Alexandra Zagbayou’s Morning Brilliance Speech

First, I want you to close your eyes and picture what success looks like to you. There are no right answers to this question. What does success look like? Once you have that picture in your mind, create a picture of what a successful student looks like? When you have a picture in your mind, open your eyes, but do not lose that imagine. 

I was in the 11th grade, the same grade as our oldest Student U students, when I was forced to realize that many people’s image of success often does not look like, sound like or act like me. It was the first day of class and I was walking into honors U.S history. My friends and I were catching up since we hadn’t seen each other since the summer and made our way to the front right corner of his classroom. With a look of alarm, our teacher followed us to our seats and said “This is honors U.S history,” the regular class is downstairs. I remember being overwhelmed with a feeling of confusion and anger. I thought “Is this man kidding? Has he not heard about me? I’m AlexandraZagbayou; I am a GREAT student. Why would he assume that I am here by mistake?” All I said was “Yes, sir, I am supposed to be in this class.”  He quickly walked to the door, slammed it and made his way to the front of the room. He lectured us about that fact this was an honors class and that the regular class of downstairs. He said, “I do not give A’s, I will not help you write papers, I do not take late work, do not have your parents call me.” At the end of his speech, he encouraged us to consider whether we prepared to succeed in his class and gave us the option to move downstairs. I left the class enraged, ashamed, and confused. 

I spoke at length with my mentor about this experience and expressed my desire to transfer.
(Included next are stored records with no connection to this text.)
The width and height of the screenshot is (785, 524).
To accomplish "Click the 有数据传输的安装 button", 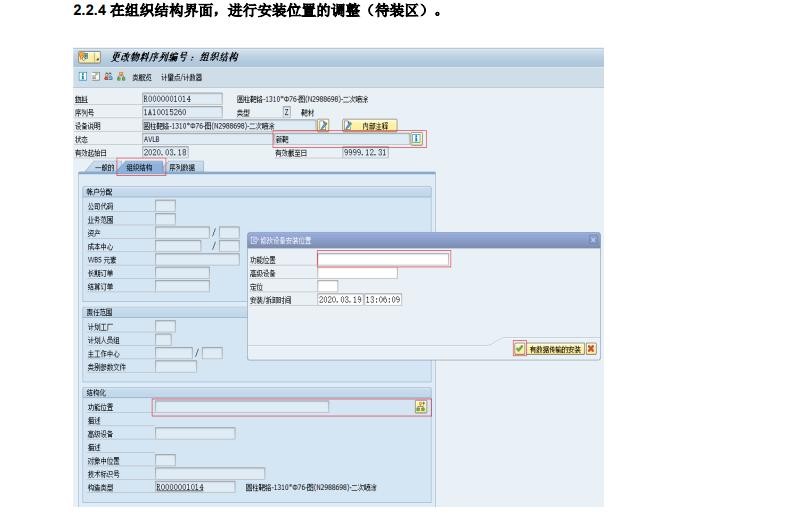I will pyautogui.click(x=555, y=349).
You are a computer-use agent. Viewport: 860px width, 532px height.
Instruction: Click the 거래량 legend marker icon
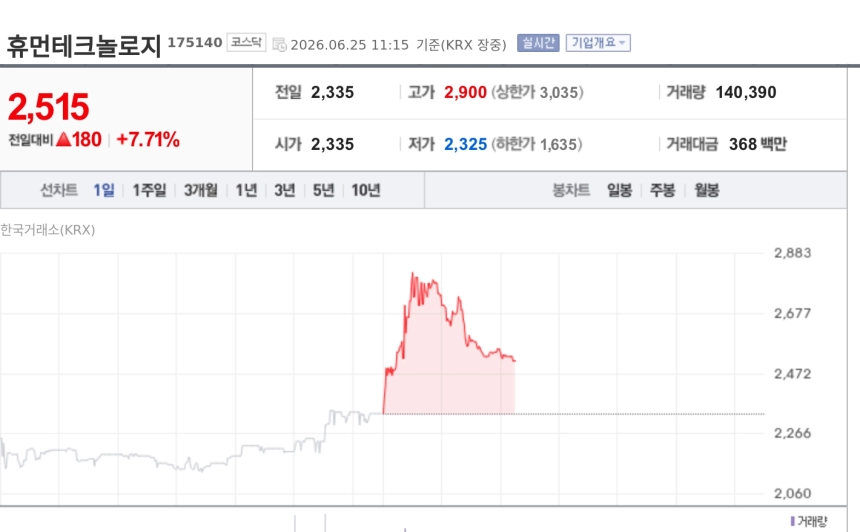tap(793, 520)
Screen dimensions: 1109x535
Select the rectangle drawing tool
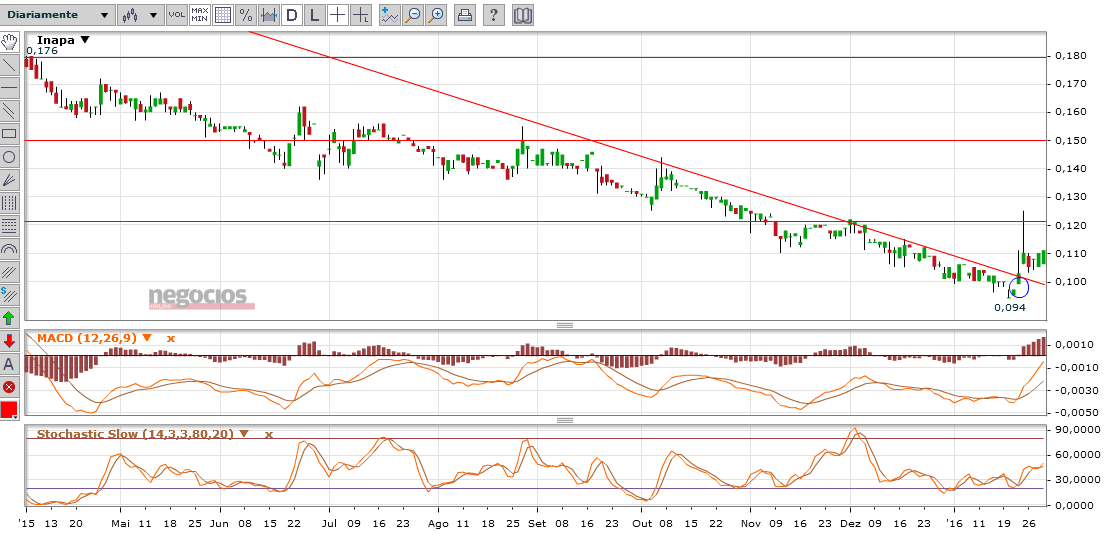coord(9,134)
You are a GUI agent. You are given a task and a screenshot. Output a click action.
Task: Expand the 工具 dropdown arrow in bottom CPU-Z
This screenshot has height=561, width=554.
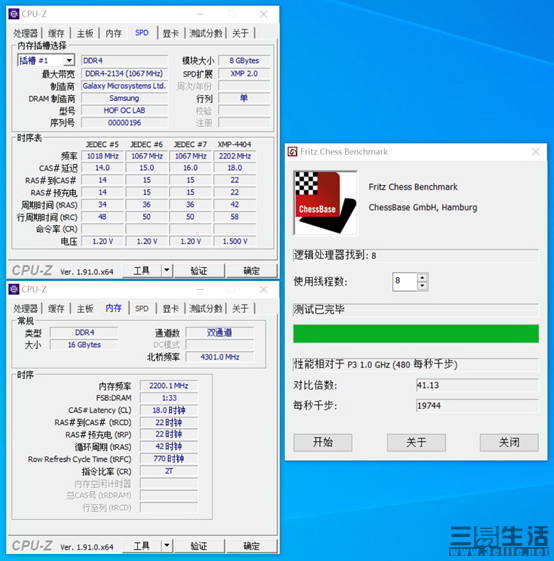[x=166, y=546]

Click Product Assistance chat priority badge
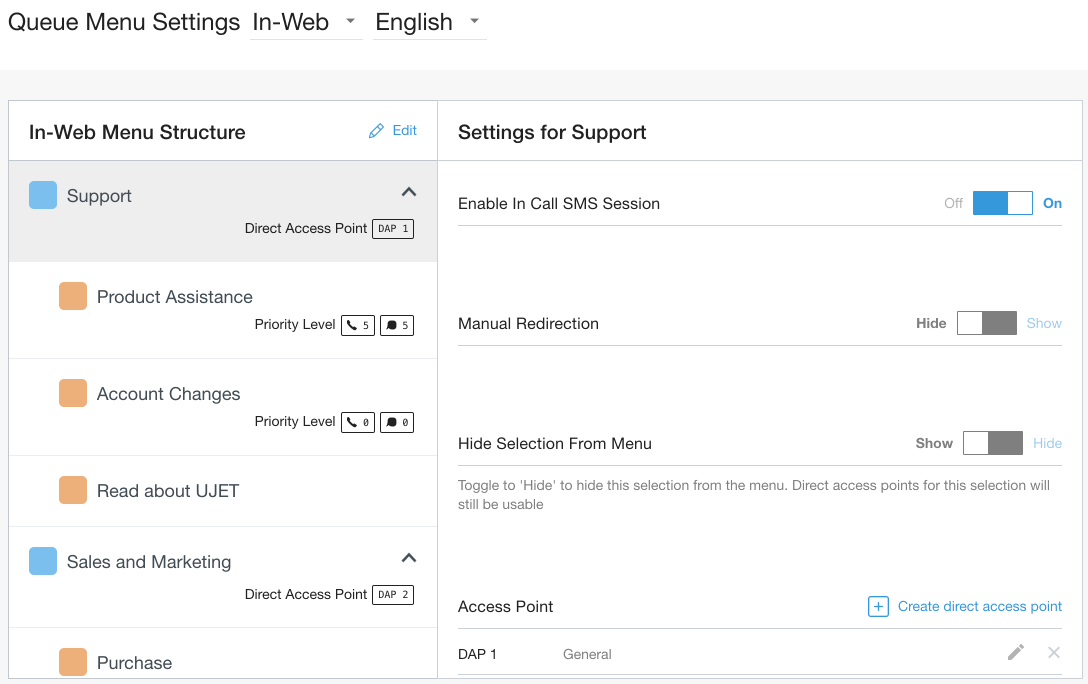(x=397, y=325)
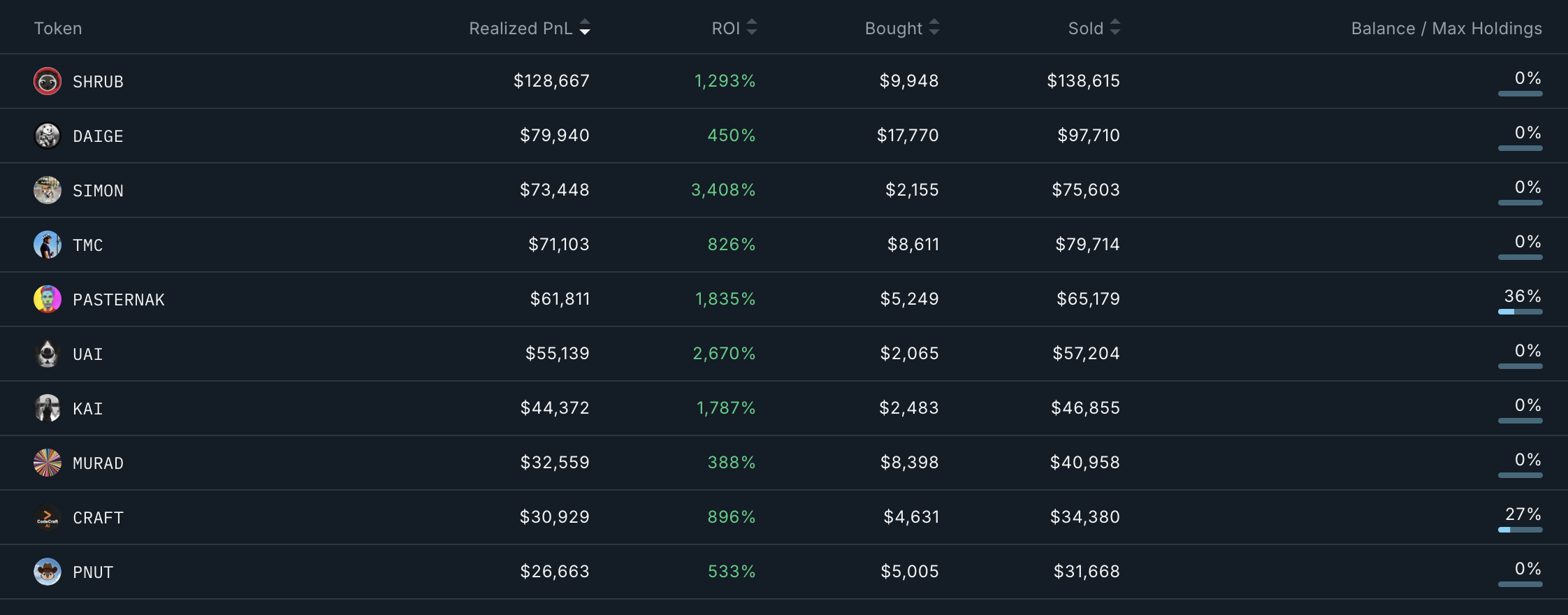Click the TMC token avatar icon
Image resolution: width=1568 pixels, height=615 pixels.
[x=46, y=245]
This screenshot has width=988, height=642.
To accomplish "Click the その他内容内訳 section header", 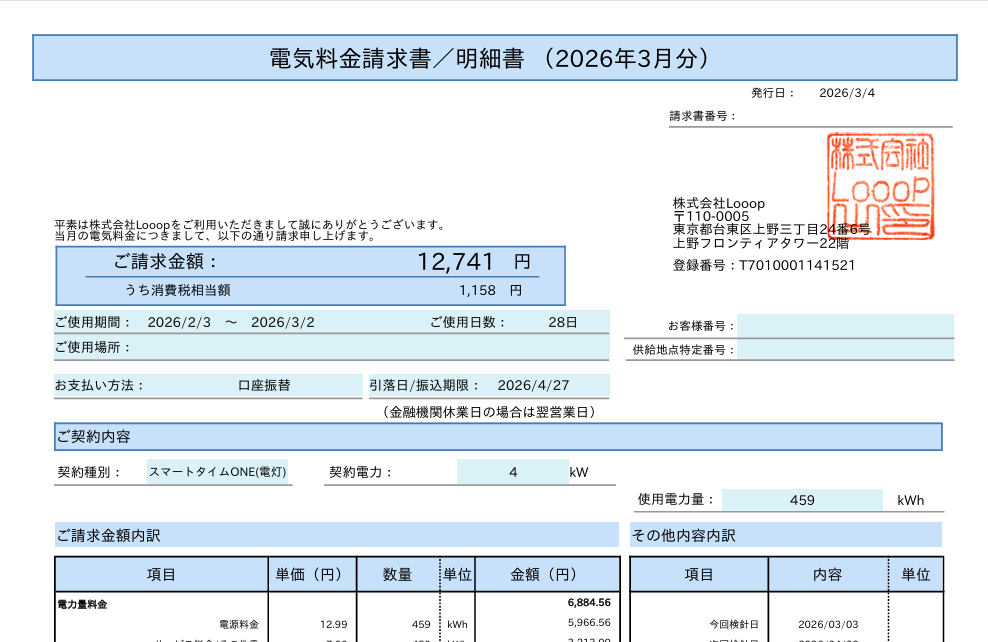I will click(785, 535).
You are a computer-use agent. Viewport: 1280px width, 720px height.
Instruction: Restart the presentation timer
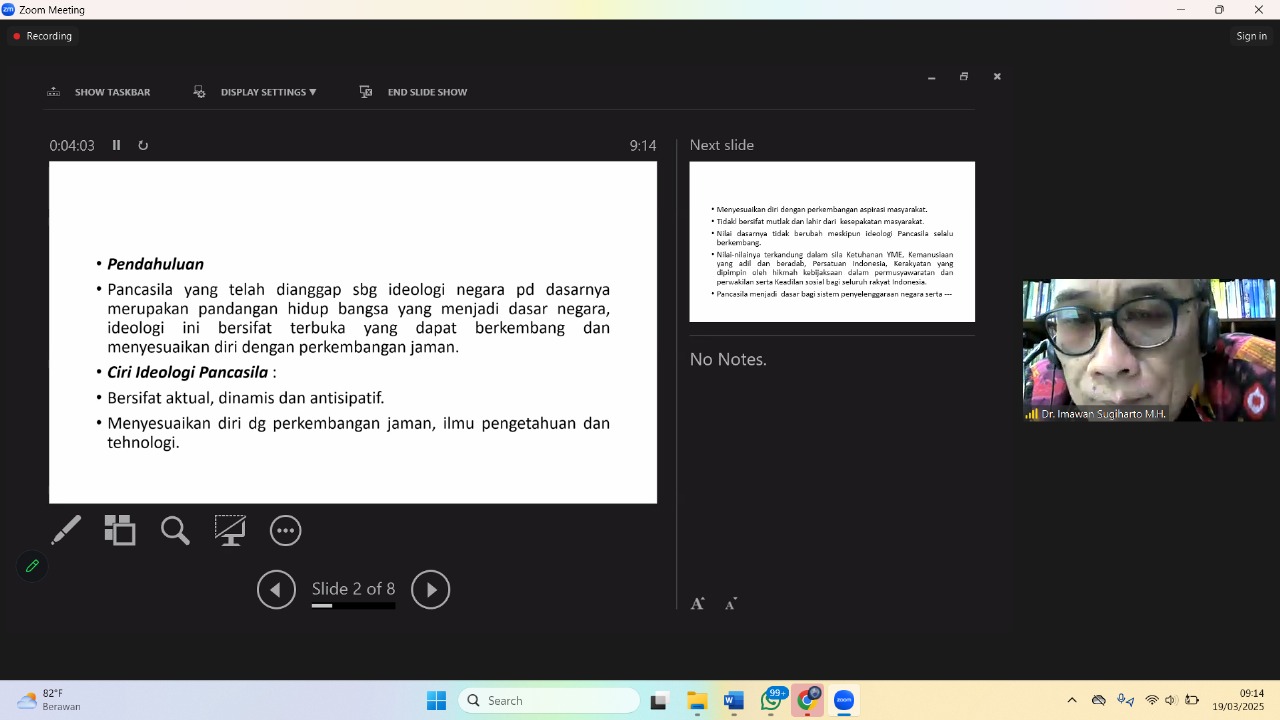143,145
She urged me to stay in the class because she was convinced that I would learn a great deal from him and could use this opportunity to challenge his assumptions of what successful students looked like, sounded liked and acted like. I listened to her advice, stayed in the class and spent my junior year forcing Mr. Goodwin to talk to me, by maintaining the highest average in his class.  

Assumptions are so pervasive that they hinder us from receiving the education we need to succeed. Assumptions destroy self-confidence. Assumptions create negative self- fulfilling prophesies that keep us from achieving our dreams. Thankfully for us, assumptions can be challenged and provide us a space to change the minds, attitudes and perspectives of the people who we encounter.
Here at Student U we have a crazy belief and ridiculous dream. We believe that all children regardless of race and social economic background can succeed. We strive to ensure that 100% of our students will graduate from high school, enroll and succeed in college. We are 100% college bound.

The Countdown to College is official on. We have exactly 462 until of our class of 2014 students commit to the colleges of their choice. When we join together on May 14 for our official Signing Day, students will sign their banners and we celebrate their accomplishments of as they announce where they will be going for college. We will also celebrate the role we have played as a community to ensure that all students are provided with the opportunities and support they need to succeed. We will celebrate our commitment to challenge the assumptions captured by our 6th grade students and beat the statistics. We will celebrate the successful completion of a first millstone on our journey, but will be quickly resume the work that will lay ahead of us then: ensuring that 100% of our students graduate from college on time.